SHARES AND SHARE CAPITAL

The total number of Aspocomp’s shares at March 31, 2007, was 20,082,052 and the share capital stood at EUR 20,082,052. Of the total shares outstanding, the company held 200,000 treasury shares, representing 1.0 percent of the aggregate votes conferred by all the shares. The number of shares adjusted for the treasury shares was 19,882,052.

A total of 8,519,145 Aspocomp Group Oyj shares were traded on the Helsinki Stock Exchange during the period from January 1 to March 31, 2007. The aggregate value of the shares exchanged was EUR 11,933,420. The shares traded at a low of EUR 0.87 (March 29, 2007) and a high of EUR 2.20 (January 29, 2007). The average share price was EUR 1.43. The closing price at March 30, 2007, was EUR 0.89. At the end of the period, nominee-registered shares accounted for 10.7 percent of the total shares and 2.3 percent were directly held by non-Finnish owners.

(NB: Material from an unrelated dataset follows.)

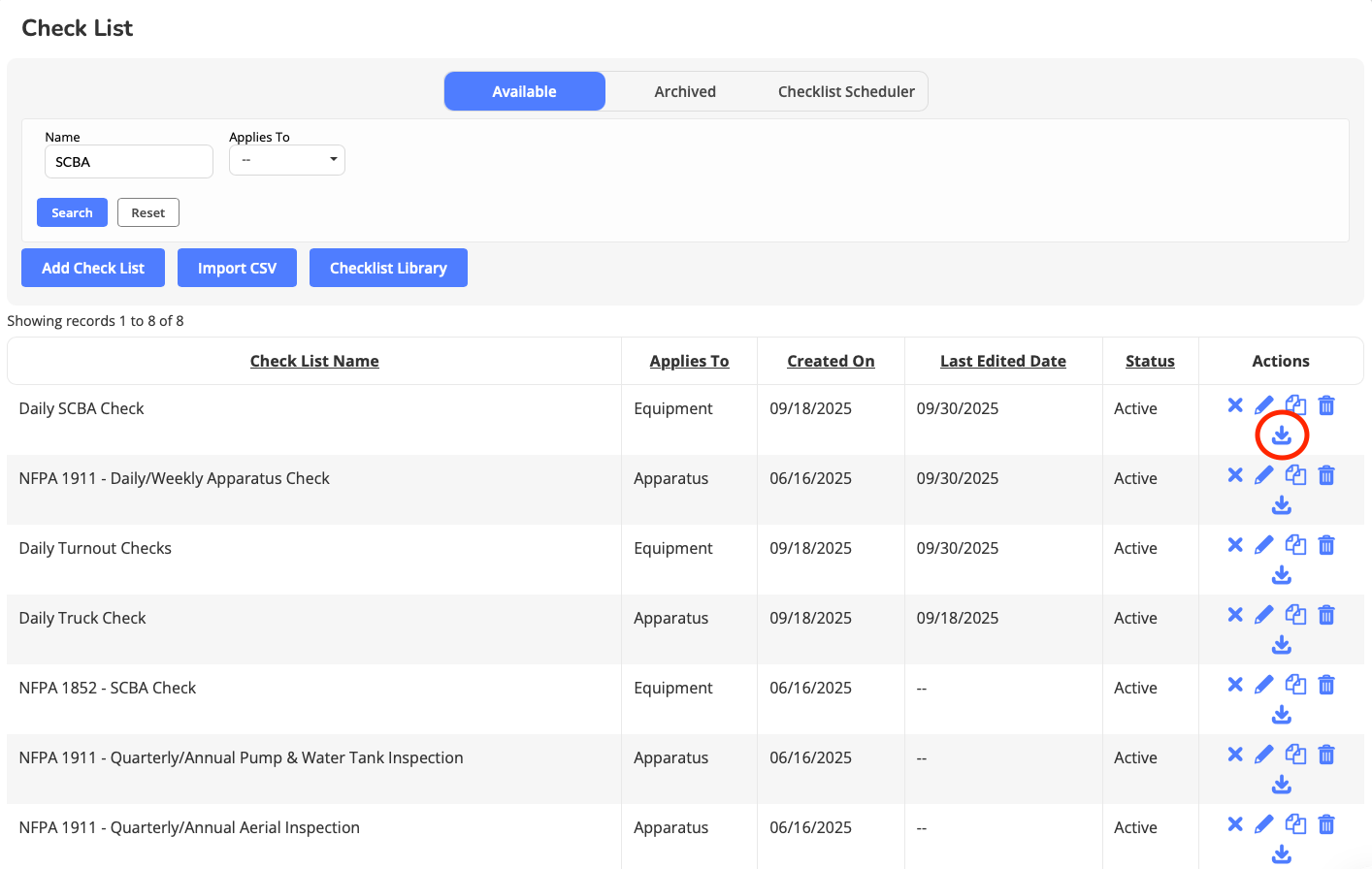Edit Daily SCBA Check with pencil icon
The image size is (1372, 869).
(x=1263, y=405)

The Extraordinary General Meeting of January 19, 2007, authorized the Board of Directors to decide on issuing 50,000,000 new shares and conveying the 200,000 Aspocomp shares held by the company. The authorization can be executed either against payment or for free to the company’s shareholders in proportion to their holding, or by means of a directed issue, waiving the pre-emptive subscription right of shareholders. The authorization includes the right to receive new shares in the company or own shares held by the company against payment. In addition, the authorization includes the right to decide on a free issue to the company itself. The number of such shares can amount to a maximum of one-tenth of all the company’s shares. The authorization is valid for two years from the date of the decision of the General Meeting.

WARRANTS TO STANDARD CHARTERED BANK

As part of the financing arrangement for the minority share acquisition in China, and on the basis of the authorization from the Extraordinary General Meeting, the Board of Directors of Aspocomp resolved on March 21, 2007 to issue 4,000,000 warrants to Standard Chartered Bank (Hong Kong) Limited in deviation from shareholders’ pre-emptive subscription rights. Each warrant entitles its holder to subscribe for one share in the company. As a result, the total number of the company’s shares can increase by a maximum of 4,000,000 shares. The warrants may be exercised from October 3, 2008 (or earlier if a person or entity will acquire over 30 percent of the company’s shares) until March 31, 2010.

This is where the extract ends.